CN220029354U

CN220029354U - Gantry sliding frame structure of gantry machine tool

Info

Publication number: CN220029354U
Application number: CN202321490526.3U
Authority: CN
Inventors: 刘洪恩
Original assignee: Qingdao Tongzhe Industrial Equipment Co ltd
Current assignee: Qingdao Tongzhe Industrial Equipment Co ltd
Priority date: 2023-06-09
Filing date: 2023-06-09
Publication date: 2023-11-17
Anticipated expiration: 2033-06-09

Abstract

The utility model relates to the technical field of gantry sliding frames and discloses a gantry sliding frame structure of a gantry machine tool, which comprises two sliding rails, wherein sliding clamping blocks are arranged at the tops of the two sliding rails in a sliding manner, upright posts are fixedly connected at the tops of the two sliding clamping blocks, a cross column is fixedly connected at the tops of the two upright posts, a transverse sliding mechanism is arranged in the cross column, a connecting plate is fixedly connected at one side of the transverse sliding mechanism, the transverse position of a milling cutter assembly can be quickly adjusted through the transverse sliding mechanism, and after the transverse position is adjusted to be within a rough range, the first servo motor can be started to realize the slow and fine transverse position adjustment of the sliding blocks, so that the milling cutter assembly can be adjusted to a required position within a shorter time, and the use efficiency of the device is improved.

Description

Gantry sliding frame structure of gantry machine tool

Technical Field

The utility model relates to the technical field of gantry carriages, in particular to a gantry carriage structure of a gantry machine tool.

Background

The planer type milling machine is one of planer type machine tools, and is a milling machine with a portal frame and a horizontal long bed body. The planer type milling machine can simultaneously process the surface by using a plurality of milling cutters, has higher processing precision and production efficiency, and is suitable for processing the plane and the inclined plane of a large-scale workpiece in batch and mass production. The numerical control planer type milling machine can also process space curved surfaces and some special parts.

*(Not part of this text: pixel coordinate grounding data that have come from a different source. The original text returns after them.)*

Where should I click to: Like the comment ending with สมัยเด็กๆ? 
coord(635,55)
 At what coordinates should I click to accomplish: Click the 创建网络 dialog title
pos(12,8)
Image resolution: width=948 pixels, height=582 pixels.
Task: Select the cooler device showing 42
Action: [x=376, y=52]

When the milling machine is provided with the gantry sliding frame, the position of the milling cutter can be adjusted by utilizing the frame body, but the adjustment of the transverse position of the milling cutter is rough when the milling cutter is adjusted by the existing gantry milling machine, the machining precision of the milling cutter cannot be matched, the position correcting time is long during adjustment, and the working efficiency of the milling machine is reduced.

Accordingly, based on the above technical problems, it is necessary for those skilled in the art to develop a gantry carriage structure of a gantry machine tool.

Disclosure of Invention

The utility model aims to provide a gantry sliding frame structure of a gantry machine tool, which aims to solve the problems in the background technology.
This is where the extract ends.